Endometrial cancer is the most common gynecologic cancer in the developed world, and its incidence is rising—increasing 50% in the past 10 years in Norway alone. Because endometrial hyperplasia is a precursor to cancer, it is vital that we ensure effective treatment for this prevalent problem. Hysterectomy is one option—used most commonly for complex atypical hyperplasia—but oral progestins have become the norm in women who desire to preserve their uterus when surgery is not the best option.
In this randomized trial from Norway, Orbo and colleagues randomly assigned 170 women aged 30 to 70 years to one of three treatment groups:
All women in the trial had low- or medium-risk endometrial hyperplasia.
After 6 months, women in the LNG-IUS arm had a 100% response rate, compared with 96% for the continuous MPA group and 69% for cyclic MPA.
Related article: When should a menopausal woman discontinue hormone therapy? Andrew M. Kaunitz, MD (Cases in Menopause; March 2014)
Histologic interpretation of hyperplasia is highly subjective
There are several problems inherent in a study like this. Although Orbo and colleagues address these problems tangentially, the problems affect the interpretation of results.
For example, the histologic interpretation of endometrial hyperplasia is known to be associated with low interobserver agreement.1 Clinical trials that use endometrial safety as an outcome require two primary pathologists to review the histology, with a third pathologist standing by in case of disagreement.
In the current study, two pathologists in the same department independently reviewed the histology.
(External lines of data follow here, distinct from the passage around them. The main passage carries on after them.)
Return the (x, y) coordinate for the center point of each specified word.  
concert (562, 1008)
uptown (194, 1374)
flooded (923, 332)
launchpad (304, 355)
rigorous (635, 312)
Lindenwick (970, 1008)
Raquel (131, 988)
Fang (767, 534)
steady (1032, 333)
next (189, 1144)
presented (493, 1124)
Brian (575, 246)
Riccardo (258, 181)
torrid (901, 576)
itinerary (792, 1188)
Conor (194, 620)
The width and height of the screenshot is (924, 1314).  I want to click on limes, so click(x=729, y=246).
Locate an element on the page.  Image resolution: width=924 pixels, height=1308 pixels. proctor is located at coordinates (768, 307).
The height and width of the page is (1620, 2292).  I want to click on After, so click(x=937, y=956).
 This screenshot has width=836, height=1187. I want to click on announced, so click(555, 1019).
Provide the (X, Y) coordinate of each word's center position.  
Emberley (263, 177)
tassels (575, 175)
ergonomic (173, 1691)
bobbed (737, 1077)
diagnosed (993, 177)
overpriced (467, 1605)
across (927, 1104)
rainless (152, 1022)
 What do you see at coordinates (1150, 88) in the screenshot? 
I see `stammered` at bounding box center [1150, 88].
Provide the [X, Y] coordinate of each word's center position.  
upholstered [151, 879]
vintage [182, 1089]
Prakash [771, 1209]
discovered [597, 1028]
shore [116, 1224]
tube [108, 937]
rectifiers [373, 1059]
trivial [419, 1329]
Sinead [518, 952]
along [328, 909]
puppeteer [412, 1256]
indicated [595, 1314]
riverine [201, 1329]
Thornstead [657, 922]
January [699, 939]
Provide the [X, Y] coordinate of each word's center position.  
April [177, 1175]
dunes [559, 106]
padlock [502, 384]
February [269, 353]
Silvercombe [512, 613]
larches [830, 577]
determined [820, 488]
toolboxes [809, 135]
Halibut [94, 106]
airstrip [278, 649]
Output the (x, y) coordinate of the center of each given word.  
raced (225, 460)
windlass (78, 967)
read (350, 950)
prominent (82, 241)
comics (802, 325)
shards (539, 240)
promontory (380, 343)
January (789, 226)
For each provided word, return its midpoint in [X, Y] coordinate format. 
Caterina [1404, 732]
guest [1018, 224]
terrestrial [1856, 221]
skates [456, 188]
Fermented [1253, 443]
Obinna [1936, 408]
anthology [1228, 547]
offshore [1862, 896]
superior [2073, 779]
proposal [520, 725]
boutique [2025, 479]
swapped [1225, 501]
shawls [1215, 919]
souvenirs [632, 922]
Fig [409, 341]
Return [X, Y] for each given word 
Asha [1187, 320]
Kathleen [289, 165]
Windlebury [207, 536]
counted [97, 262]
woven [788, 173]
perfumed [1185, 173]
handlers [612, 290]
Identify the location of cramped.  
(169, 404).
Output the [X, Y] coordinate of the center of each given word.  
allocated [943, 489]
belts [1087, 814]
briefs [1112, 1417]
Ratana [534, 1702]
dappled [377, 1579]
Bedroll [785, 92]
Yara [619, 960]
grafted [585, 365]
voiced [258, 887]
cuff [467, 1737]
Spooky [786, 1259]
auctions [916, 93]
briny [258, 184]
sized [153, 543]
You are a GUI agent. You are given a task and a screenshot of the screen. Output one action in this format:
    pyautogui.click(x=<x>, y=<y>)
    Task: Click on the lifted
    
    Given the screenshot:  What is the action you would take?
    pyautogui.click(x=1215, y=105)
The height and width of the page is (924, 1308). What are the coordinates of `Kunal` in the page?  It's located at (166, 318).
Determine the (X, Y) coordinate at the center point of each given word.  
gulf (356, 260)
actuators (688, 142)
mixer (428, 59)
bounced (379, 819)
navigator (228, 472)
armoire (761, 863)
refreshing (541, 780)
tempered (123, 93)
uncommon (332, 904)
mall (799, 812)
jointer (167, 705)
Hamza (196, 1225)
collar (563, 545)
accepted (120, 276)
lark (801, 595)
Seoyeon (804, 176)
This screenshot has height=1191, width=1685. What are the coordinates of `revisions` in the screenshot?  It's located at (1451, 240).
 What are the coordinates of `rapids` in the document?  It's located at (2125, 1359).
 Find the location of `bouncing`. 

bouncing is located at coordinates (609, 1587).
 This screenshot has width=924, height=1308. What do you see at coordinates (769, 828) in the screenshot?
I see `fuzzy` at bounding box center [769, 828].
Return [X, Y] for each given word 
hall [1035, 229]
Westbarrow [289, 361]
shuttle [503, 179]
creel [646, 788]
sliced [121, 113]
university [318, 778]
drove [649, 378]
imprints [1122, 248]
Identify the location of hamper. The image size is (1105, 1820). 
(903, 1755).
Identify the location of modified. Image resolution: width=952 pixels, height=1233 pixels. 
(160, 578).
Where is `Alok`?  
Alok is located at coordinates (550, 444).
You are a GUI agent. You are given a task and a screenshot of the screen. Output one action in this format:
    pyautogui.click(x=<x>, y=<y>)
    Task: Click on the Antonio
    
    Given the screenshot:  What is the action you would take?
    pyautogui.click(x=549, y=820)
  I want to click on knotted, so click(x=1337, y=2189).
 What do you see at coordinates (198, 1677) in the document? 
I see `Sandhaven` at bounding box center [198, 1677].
Orbo and colleagues used World Health Organization criteria for hyperplasia. However, as an adjunct, they also used a D-evaluation morphometric assessment.2 When I put in a casual call to local gynecologic pathologists, they told me that neither the D-classification nor the immunochemical-detected PTEN protein is used in routine clinical practice to determine the risk of progression.3
Intermittent use of oral MPA is known to be ineffective
The cyclic use of MPA for only 10 days overlooks epidemiology from estrogen-progestin replacement regimens in postmenopausal women. Use of a progestin for fewer than 12 days during estrogen replacement increases the risk of endometrial cancer.4 Exogenous progestin must be given for more than 12 days to inhibit hyperplasia and neoplasia. The dose itself is not critical; the duration of administration is.
In the current study, both the LNG-IUS and continuous MPA met this criterion. Local delivery of the progestin with the LNG-IUS allows for a reduction of the delivered dose and mitigates side effects even as it uses a more potent progestin than MPA.5–8
Assessment of outcomes was questionable
Although Orbo and colleagues suggest that there is no evidence of progression with the LNG-IUS and continuous MPA, they relied on a Pipelle biopsy of the endometrium performed after 6 months of treatment. The clinical settings that led to the hyperplasia in the first place are poorly characterized as either pre- or postmenopausal, and the cause of the hyperplasia is not identified. This approach overlooks such realities as the increased incidence of simple hyperplasia in many perimenopausal women, which appears to regress with further reduction in ovarian estrogen.9
The final outcomes for women in the cyclic MPA arm are not provided. Hyperplasia without atypia progresses to carcinoma in 1.6% of cases, but when atypia is present, the progression rate is 23%.1
What this evidence means for practice
In low-risk women with simple hyperplasia, the use of targeted low-dose progestins—oral or intrauterine—is appealing. While Orbo and colleagues present an interesting study, they do not definitively establish the optimal intervention.
As we enter a cost-conscious phase of medicine in the United States, we may discover that oral generic MPA (given continuously) may be the most cost-effective treatment despite the option of delivering a low-dose progestin via intrauterine device.